Либеральная и демократическая политика традиционно делает ставку на разум и рациональность, однако массы движимы, прежде всего, своими собственными страстями и заблуждениями («предрассудками», сказал бы Э. Берк, считавший только данный тип сознания способным справиться с неожиданно возникающими жизненными проблемами).

Полагаясь на интеллект, чтобы убеждать, и на расчет, чтобы преодолевать трудности, либералы не учитывают иррационального характера массовой, коллективной психологии: можно предъявлять претензии к интеллекту отдельных людей, но не масс, стихийная сила которых смущает аналитиков. Отсутствие у таких политиков воли к власти и инстинкта, с помощью которого только и можно понять массу, подготавливает новый парадокс, когда призыв к свободе порождает диктатуру, а демократия открывает путь тирану.

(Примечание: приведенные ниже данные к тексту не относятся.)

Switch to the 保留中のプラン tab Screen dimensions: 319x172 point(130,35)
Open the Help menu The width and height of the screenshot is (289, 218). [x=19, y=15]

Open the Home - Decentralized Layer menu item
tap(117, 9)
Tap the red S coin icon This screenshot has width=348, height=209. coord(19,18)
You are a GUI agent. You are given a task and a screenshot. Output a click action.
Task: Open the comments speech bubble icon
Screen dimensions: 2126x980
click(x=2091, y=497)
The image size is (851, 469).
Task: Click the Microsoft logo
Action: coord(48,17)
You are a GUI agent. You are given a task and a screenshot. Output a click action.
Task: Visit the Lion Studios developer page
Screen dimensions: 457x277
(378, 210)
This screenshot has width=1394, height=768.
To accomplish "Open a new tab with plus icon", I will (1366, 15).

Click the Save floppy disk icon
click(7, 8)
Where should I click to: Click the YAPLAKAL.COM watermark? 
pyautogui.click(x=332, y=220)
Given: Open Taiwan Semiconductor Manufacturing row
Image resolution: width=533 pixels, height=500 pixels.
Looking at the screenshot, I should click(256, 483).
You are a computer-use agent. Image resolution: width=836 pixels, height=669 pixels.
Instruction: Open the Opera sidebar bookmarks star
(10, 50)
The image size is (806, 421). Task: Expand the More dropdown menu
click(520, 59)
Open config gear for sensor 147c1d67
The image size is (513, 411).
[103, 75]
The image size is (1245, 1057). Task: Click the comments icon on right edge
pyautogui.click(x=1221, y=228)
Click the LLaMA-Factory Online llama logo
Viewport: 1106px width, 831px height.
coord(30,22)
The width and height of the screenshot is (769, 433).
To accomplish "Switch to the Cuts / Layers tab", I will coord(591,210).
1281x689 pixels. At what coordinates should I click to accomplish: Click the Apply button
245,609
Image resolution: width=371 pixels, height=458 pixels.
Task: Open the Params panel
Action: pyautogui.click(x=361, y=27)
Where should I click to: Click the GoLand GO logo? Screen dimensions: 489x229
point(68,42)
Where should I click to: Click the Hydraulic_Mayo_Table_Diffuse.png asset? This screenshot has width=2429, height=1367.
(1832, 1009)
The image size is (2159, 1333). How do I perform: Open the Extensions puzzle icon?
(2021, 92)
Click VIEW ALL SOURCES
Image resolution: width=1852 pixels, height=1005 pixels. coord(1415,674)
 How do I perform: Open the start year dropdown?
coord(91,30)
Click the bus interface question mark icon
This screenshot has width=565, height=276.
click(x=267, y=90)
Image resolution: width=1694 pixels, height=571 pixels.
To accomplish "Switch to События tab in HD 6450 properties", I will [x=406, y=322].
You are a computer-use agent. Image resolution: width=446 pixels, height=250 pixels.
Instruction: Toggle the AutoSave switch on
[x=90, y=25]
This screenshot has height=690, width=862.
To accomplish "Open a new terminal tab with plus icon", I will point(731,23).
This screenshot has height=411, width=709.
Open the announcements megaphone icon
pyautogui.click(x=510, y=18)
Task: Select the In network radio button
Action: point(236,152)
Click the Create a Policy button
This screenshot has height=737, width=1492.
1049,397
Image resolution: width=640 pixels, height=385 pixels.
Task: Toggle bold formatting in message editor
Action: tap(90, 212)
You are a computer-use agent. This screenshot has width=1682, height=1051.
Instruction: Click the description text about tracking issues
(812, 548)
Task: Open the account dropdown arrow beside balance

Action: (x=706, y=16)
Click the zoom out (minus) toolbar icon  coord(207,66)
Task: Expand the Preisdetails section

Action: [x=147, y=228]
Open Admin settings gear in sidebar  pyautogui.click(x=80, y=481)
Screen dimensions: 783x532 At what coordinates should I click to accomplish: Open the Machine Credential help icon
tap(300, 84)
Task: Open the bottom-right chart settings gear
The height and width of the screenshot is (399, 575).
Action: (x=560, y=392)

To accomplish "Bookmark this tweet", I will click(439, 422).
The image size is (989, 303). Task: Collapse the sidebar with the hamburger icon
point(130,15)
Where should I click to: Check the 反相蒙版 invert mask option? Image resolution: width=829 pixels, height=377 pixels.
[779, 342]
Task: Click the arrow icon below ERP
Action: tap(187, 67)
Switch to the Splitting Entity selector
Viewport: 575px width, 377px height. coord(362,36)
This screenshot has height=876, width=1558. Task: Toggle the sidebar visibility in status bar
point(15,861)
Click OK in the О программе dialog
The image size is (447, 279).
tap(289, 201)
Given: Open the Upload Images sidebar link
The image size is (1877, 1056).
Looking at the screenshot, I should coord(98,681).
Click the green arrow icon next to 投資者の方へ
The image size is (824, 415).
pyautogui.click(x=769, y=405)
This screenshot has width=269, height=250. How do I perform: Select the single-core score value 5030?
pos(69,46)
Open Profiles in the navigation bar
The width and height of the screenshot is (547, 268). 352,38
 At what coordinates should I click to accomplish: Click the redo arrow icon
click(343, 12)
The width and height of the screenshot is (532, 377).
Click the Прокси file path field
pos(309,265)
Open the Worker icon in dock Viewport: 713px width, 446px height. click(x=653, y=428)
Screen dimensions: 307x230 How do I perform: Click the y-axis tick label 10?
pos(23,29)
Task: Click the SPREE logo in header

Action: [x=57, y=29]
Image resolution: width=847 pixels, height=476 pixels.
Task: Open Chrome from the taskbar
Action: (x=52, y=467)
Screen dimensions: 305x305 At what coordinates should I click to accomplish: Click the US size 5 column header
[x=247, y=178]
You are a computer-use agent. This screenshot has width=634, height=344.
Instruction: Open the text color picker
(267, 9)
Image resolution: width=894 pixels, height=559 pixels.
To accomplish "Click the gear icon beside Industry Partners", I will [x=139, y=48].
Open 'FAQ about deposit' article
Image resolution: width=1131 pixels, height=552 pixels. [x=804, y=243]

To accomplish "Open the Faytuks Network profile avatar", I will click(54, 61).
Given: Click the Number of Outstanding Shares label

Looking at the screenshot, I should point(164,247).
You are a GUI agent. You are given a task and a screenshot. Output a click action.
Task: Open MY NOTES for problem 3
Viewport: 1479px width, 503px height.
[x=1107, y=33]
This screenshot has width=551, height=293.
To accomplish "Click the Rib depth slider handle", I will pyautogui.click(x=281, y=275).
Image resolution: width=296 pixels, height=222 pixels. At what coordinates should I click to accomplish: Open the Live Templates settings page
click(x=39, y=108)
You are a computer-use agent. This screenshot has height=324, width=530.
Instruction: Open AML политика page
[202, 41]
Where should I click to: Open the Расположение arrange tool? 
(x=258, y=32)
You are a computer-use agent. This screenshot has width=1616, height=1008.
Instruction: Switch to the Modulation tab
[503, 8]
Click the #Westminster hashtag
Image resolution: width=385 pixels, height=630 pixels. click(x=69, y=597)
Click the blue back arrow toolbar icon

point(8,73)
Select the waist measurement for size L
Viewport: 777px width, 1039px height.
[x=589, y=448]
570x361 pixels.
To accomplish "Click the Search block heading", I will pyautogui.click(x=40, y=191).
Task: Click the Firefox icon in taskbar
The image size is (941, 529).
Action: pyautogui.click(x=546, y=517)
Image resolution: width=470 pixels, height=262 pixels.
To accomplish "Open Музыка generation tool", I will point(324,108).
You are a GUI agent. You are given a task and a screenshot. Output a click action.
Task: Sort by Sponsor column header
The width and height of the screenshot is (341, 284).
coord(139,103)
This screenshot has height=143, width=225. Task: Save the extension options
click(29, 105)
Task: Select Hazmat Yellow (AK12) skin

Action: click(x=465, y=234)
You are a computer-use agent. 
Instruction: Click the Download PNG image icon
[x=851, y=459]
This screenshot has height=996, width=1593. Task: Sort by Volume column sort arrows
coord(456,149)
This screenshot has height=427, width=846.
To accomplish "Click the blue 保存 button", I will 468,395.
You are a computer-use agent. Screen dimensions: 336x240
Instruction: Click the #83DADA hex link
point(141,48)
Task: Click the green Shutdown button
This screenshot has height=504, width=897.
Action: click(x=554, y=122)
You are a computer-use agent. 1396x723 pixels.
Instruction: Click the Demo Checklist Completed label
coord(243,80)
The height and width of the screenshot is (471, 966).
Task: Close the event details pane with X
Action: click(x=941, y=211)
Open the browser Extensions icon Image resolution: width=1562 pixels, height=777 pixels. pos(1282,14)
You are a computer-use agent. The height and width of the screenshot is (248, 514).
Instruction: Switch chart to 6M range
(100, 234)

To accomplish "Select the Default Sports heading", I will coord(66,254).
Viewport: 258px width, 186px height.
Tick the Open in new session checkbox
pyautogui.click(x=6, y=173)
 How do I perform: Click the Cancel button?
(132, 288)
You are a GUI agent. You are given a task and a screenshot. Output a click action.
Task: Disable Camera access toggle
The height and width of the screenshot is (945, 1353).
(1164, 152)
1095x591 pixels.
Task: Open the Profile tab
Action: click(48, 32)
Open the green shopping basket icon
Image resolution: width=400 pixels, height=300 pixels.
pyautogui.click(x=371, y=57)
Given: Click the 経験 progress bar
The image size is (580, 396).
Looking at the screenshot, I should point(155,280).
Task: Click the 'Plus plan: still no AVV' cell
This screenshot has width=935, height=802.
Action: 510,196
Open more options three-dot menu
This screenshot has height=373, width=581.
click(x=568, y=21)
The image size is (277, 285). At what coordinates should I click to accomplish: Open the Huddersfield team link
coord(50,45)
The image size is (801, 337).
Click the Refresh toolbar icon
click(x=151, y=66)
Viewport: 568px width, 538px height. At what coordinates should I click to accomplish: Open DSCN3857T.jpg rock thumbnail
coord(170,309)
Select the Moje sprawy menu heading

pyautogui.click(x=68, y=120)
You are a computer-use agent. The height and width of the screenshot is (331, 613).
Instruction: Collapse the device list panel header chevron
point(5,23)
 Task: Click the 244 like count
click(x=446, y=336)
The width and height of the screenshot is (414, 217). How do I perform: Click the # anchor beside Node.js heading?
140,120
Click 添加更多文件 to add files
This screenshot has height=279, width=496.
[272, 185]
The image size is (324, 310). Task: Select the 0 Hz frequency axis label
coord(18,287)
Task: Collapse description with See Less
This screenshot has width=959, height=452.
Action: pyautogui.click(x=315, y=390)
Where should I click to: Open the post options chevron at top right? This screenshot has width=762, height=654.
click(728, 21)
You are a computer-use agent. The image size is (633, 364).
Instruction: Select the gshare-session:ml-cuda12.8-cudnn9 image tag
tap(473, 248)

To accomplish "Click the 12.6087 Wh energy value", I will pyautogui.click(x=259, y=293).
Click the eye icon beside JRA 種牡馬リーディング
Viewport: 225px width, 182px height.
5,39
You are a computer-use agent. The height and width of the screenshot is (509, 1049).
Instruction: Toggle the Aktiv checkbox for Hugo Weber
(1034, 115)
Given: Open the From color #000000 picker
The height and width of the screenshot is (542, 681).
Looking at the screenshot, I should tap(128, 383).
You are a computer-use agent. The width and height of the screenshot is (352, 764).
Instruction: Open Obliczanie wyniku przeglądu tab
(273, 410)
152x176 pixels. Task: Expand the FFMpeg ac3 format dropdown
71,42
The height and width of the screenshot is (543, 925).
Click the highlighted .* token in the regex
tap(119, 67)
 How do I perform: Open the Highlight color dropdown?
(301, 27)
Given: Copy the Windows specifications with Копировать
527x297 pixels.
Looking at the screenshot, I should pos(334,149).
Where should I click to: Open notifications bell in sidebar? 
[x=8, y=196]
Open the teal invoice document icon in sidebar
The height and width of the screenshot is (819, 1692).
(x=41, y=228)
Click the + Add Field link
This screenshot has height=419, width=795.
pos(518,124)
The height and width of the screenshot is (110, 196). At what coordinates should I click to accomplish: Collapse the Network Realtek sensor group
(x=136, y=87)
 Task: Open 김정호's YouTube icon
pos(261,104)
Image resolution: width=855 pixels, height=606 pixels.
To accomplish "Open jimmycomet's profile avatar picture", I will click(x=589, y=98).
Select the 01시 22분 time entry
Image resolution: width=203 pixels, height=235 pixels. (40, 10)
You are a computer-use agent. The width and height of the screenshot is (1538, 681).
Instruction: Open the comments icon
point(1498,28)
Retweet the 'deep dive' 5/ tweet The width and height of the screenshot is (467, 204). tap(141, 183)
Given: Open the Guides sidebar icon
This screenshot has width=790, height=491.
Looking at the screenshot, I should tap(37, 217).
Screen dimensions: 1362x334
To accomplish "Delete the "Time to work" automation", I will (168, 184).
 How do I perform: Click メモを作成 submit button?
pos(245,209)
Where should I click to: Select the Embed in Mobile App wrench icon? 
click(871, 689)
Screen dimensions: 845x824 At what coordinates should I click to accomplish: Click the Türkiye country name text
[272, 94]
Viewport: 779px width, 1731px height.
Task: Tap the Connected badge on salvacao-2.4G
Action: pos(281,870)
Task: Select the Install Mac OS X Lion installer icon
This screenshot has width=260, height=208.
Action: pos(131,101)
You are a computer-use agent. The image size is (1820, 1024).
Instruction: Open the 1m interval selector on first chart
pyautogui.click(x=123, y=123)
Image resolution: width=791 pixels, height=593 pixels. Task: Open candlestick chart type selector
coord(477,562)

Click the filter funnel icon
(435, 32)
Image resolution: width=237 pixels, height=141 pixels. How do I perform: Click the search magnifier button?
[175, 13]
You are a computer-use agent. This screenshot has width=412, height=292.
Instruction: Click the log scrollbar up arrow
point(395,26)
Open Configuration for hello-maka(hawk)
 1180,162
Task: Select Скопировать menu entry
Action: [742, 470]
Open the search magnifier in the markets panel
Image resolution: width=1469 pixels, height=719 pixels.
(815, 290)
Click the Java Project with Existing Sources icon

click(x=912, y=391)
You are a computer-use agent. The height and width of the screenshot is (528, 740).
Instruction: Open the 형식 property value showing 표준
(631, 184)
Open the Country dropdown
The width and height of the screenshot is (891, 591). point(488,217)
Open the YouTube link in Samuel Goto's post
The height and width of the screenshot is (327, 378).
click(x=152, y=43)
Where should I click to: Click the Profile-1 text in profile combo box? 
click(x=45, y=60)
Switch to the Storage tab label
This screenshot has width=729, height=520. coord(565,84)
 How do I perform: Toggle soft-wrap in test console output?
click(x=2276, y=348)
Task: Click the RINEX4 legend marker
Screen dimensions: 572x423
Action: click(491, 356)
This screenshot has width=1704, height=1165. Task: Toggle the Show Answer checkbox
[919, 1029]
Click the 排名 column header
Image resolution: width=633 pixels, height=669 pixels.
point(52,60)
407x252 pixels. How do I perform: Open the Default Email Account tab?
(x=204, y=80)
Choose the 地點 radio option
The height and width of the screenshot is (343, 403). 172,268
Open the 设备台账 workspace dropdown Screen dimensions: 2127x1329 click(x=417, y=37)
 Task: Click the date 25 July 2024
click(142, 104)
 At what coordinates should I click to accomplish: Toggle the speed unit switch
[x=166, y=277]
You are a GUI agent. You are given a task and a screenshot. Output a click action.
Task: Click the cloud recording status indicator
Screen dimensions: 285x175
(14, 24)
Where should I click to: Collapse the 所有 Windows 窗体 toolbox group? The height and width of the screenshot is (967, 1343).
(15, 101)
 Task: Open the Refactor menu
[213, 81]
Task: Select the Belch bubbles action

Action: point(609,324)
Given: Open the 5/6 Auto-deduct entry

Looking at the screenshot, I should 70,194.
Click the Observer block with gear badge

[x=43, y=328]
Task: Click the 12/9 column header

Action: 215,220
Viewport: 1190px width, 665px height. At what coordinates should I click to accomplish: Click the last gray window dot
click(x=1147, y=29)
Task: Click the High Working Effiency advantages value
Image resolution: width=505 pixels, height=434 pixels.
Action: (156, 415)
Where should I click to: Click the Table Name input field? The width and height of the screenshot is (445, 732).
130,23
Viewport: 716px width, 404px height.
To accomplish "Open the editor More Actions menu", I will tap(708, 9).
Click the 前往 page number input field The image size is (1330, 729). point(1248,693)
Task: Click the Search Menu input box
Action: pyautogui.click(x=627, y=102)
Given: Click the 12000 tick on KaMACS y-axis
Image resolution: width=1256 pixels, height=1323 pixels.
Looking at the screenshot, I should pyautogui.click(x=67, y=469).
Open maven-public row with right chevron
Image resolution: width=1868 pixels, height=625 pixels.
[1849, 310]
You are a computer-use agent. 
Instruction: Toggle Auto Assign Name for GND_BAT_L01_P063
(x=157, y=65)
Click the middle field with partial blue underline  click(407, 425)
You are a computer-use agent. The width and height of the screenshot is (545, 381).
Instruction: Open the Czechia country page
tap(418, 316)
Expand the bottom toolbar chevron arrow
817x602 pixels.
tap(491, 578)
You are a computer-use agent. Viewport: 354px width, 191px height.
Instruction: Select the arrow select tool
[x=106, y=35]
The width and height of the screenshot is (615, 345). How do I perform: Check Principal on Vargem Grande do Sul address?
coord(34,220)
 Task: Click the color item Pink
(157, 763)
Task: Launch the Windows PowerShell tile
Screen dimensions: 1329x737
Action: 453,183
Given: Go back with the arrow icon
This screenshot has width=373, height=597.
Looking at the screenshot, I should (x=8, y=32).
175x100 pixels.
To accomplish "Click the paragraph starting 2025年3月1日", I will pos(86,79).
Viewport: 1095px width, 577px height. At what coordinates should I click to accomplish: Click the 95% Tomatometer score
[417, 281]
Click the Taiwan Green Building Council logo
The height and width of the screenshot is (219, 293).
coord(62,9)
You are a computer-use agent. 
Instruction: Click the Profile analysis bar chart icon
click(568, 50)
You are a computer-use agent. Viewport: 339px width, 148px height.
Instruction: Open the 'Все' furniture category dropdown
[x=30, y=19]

В сфере политики только иррациональное имеет отношение к поведению массы, «разум – это приговор политике, а политика – могила разума». Там, где начинаются массы, кончается рациональное, и поскольку объектом политики могут быть только массы, то рациональность для политика – лишь помеха.

Иррациональное – характерный признак массы, это – новое явление для политических систем, построенных на рациональности, демократизме и либерализме. В «цивилизованном» обществе массы возрождают иррациональность: вытесненная из экономической сферы наукой и техникой, она сосредоточивается в сфере власти, становясь ее стержнем[12]. Если отношения людей к вещам могут быть построены и проанализированы на началах рациональности, то отношения между людьми всегда сопровождаются значительной долей иррационального, и на этом допущении строятся как психология масс, так и политика массового, т. е. современного, общества.